**YOUR TASKS:**
- 1) Answer these from the passage on Melissa Errico, one line each:
(a) In which musical did she play the title role?
(b) In what town did she attend high school?
(c) At what age did she start her professional career?
- 2) From the passage on Melissa Errico, list every occupation its first sentence gives for her.
- 3) Summarize the passage on Melissa Errico in two sentences.

[[ PASSAGE PROVIDED, beginning ]]

Melissa Errico (born March 23, 1970) is an American actress, singer, recording artist and writer. She is known for her Broadway musical roles such as Eliza Doolittle in My Fair Lady and the title role in One Touch of Venus, as well as her recordings of musical theater classics, including albums of songs by Stephen Sondheim and Michel Legrand. In recent years she has also become a contributing writer to The New York Times.

Early life
Born in New York City, Errico went to high school in Manhasset while taking dance lessons in Manhattan. Her father is an orthopedic surgeon and concert pianist. Her mother is a former teacher who now works as a sculptor. She began her professional career at 12, appearing on the syndicated children's TV series The Great Space Coaster. Errico's maternal grandmother was an opera singer.

[[ PASSAGE PROVIDED, end ]]
[[ EXTRACTED INFORMATION, beginning ]]

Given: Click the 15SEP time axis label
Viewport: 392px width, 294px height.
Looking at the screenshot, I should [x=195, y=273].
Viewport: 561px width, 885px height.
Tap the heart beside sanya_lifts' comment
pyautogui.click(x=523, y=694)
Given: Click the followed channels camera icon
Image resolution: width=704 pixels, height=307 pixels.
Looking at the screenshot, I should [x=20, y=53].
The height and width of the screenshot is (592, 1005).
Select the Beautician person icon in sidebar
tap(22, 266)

[[ EXTRACTED INFORMATION, end ]]
[[ EXTRACTED INFORMATION, beginning ]]

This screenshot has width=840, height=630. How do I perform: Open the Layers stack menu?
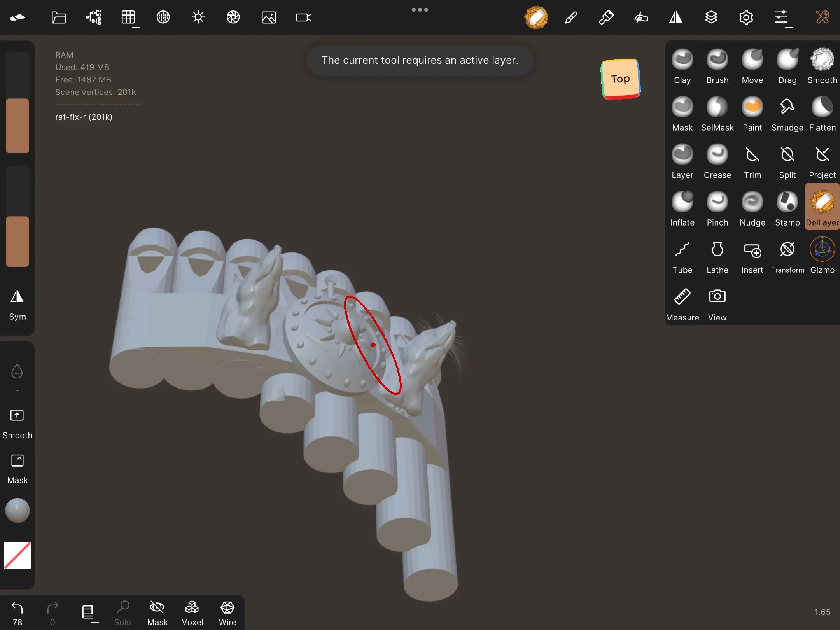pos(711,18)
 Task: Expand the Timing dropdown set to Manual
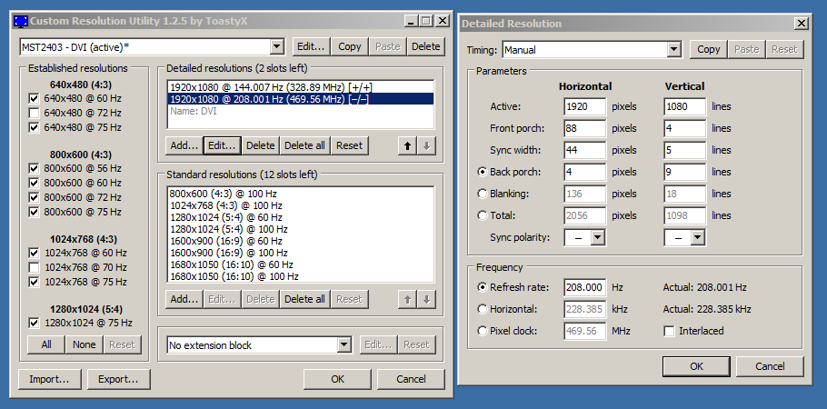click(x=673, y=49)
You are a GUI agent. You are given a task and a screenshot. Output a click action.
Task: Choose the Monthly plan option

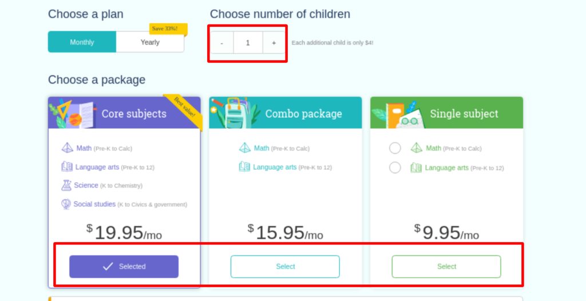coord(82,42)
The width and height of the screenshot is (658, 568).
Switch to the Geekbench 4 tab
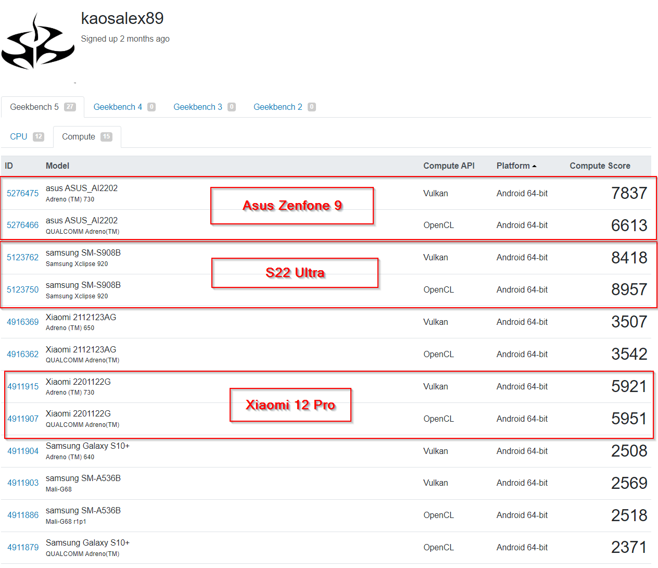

[[ EXTRACTED INFORMATION, end ]]

**EXPECTED RESPONSES:**
- 1)
(a) One Touch of Venus
(b) Manhasset
(c) 12

- 2) actress, singer, recording artist, writer

- 3) Melissa Errico is an American actress, singer, recording artist and writer, known for Broadway roles such as Eliza Doolittle in My Fair Lady, for recordings of musical theater classics, and more recently for contributing to The New York Times. Born in New York City to an orthopedic surgeon and concert pianist and a former teacher turned sculptor, she began her professional career at 12 on the children's TV series The Great Space Coaster.